- Information supplied:
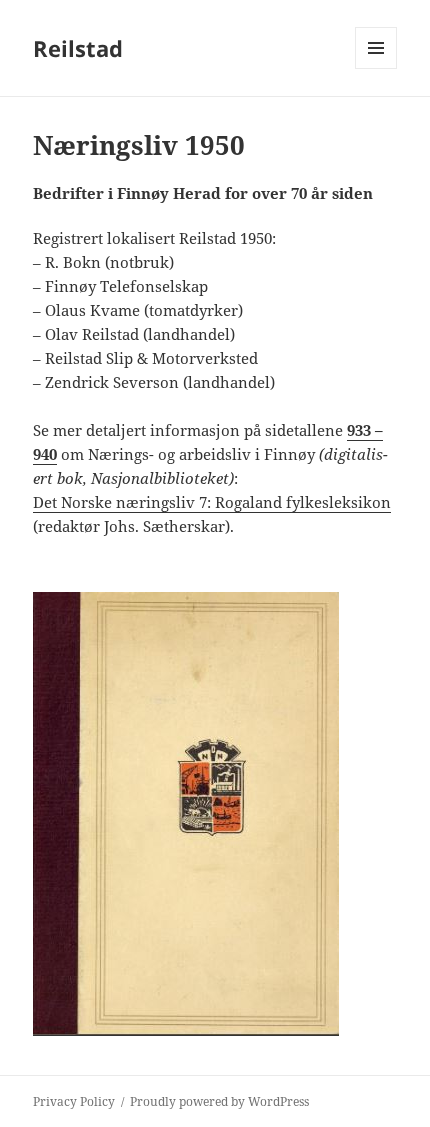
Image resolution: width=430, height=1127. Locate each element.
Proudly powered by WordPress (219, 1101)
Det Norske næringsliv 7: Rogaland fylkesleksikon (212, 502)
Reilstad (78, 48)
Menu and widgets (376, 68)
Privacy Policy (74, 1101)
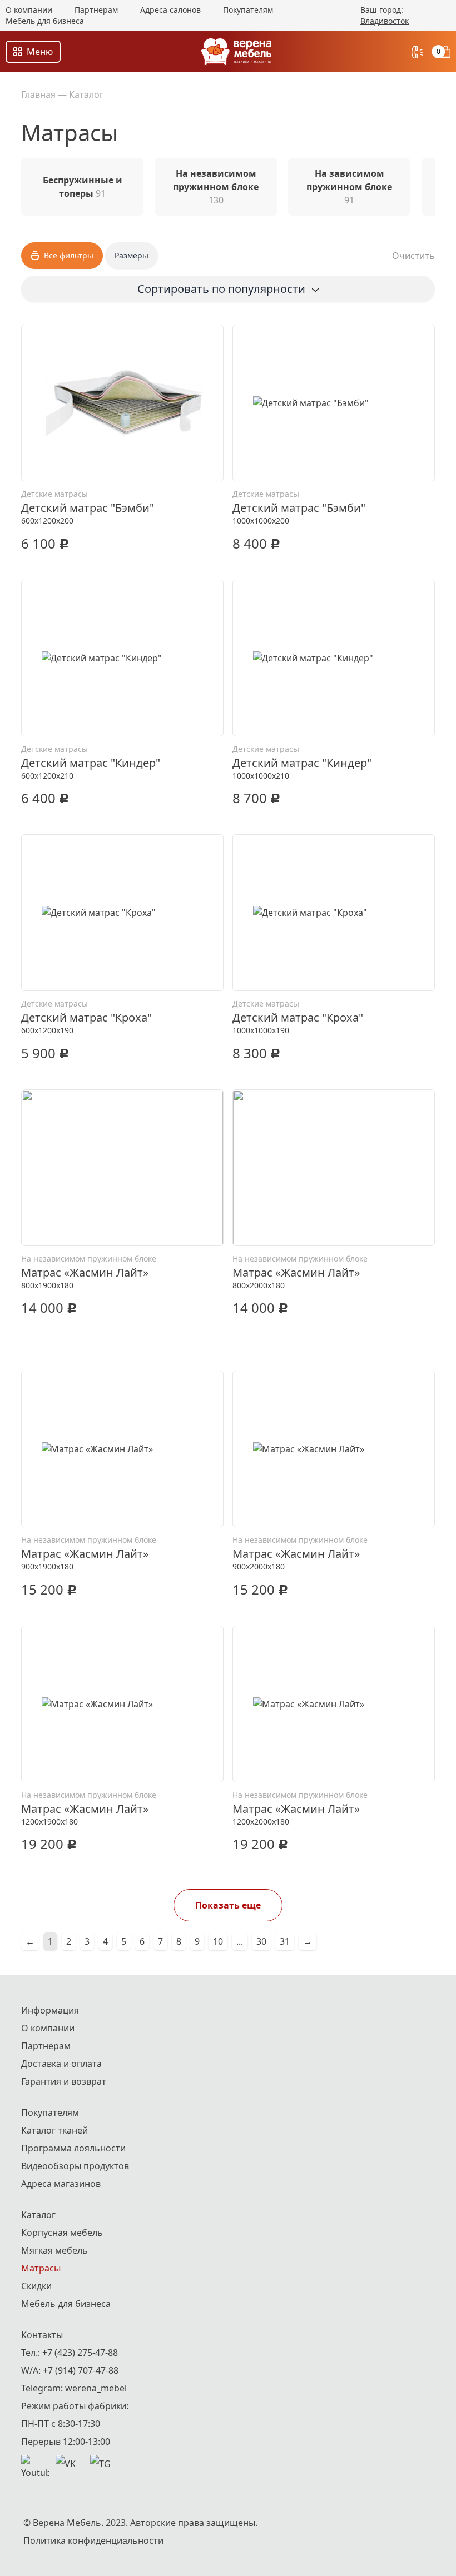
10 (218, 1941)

---

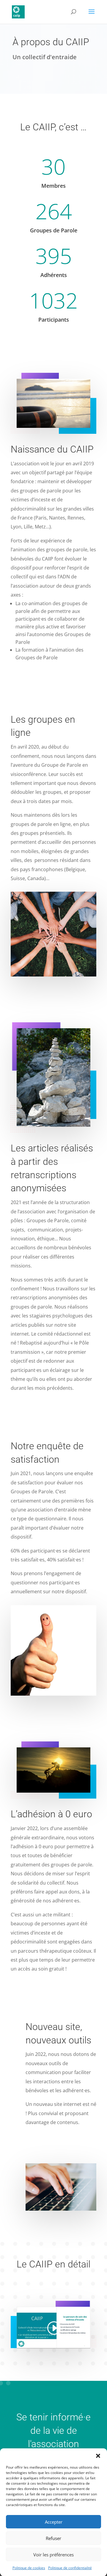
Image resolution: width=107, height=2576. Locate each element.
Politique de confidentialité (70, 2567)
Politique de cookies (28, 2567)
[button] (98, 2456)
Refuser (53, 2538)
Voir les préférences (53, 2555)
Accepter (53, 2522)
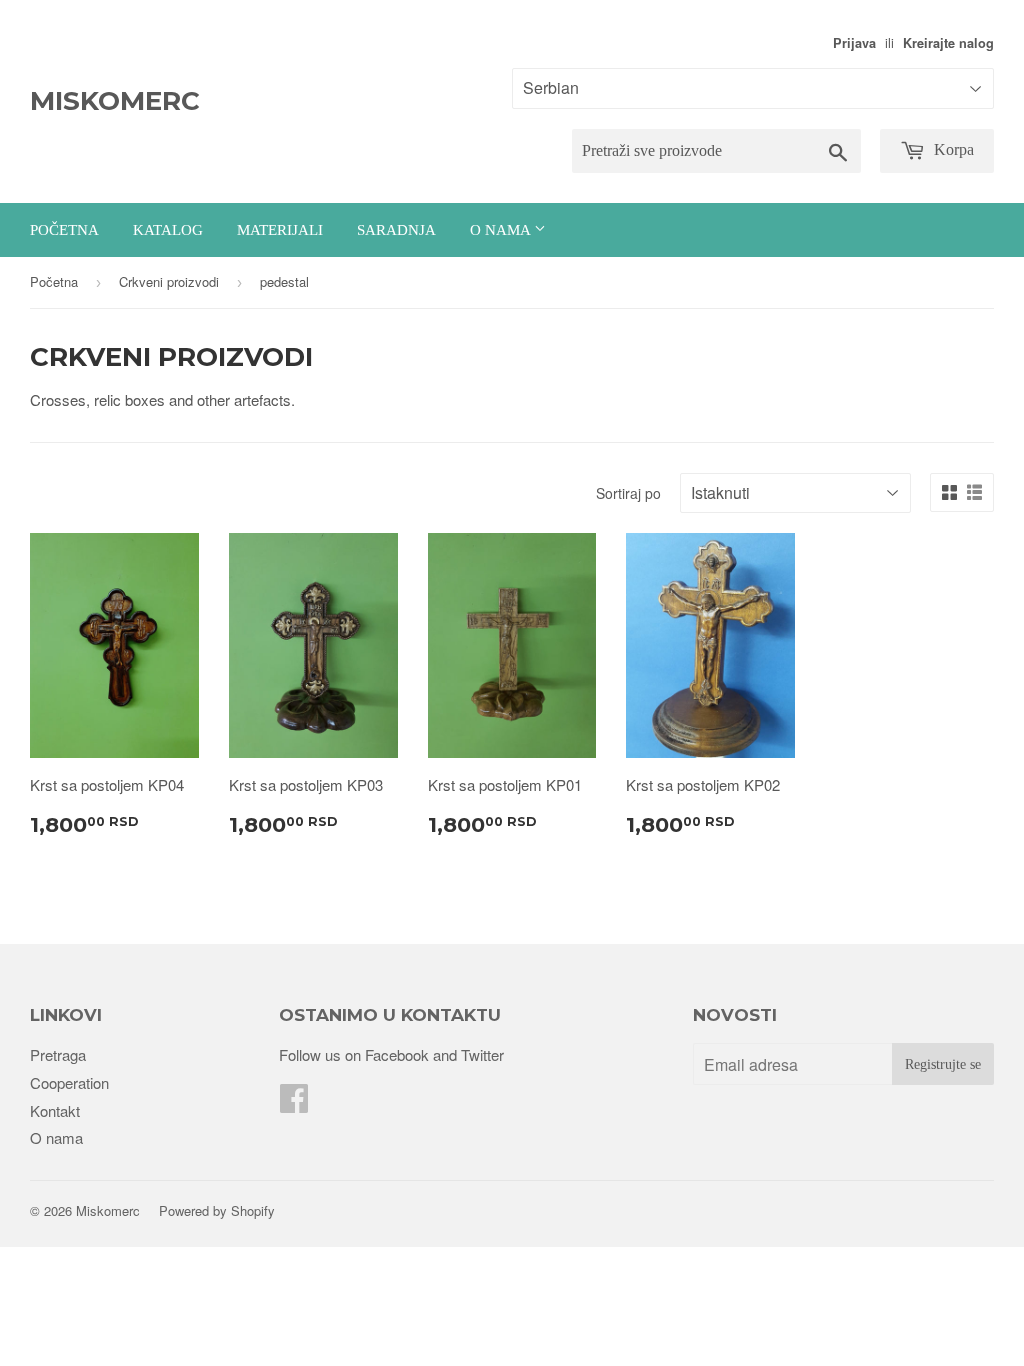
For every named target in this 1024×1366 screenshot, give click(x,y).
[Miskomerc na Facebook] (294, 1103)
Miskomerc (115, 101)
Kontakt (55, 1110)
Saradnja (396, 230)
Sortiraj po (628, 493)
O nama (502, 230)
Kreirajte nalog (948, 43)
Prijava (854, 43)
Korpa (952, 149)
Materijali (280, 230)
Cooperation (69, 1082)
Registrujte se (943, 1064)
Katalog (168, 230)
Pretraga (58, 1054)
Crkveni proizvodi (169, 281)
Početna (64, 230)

- What the task asks:
In the listing above, find the line with "Image resolution: width=430, height=1127." and the line with "10 (218, 1941)". Copy exactly those two and every line between, without the pictures.

- Worked solution:
Image resolution: width=430, height=1127. Locate each element.
Proudly powered by WordPress (219, 1101)
Det Norske næringsliv 7: Rogaland fylkesleksikon (212, 502)
Reilstad (78, 48)
Menu and widgets (376, 68)
Privacy Policy (74, 1101)
10 (218, 1941)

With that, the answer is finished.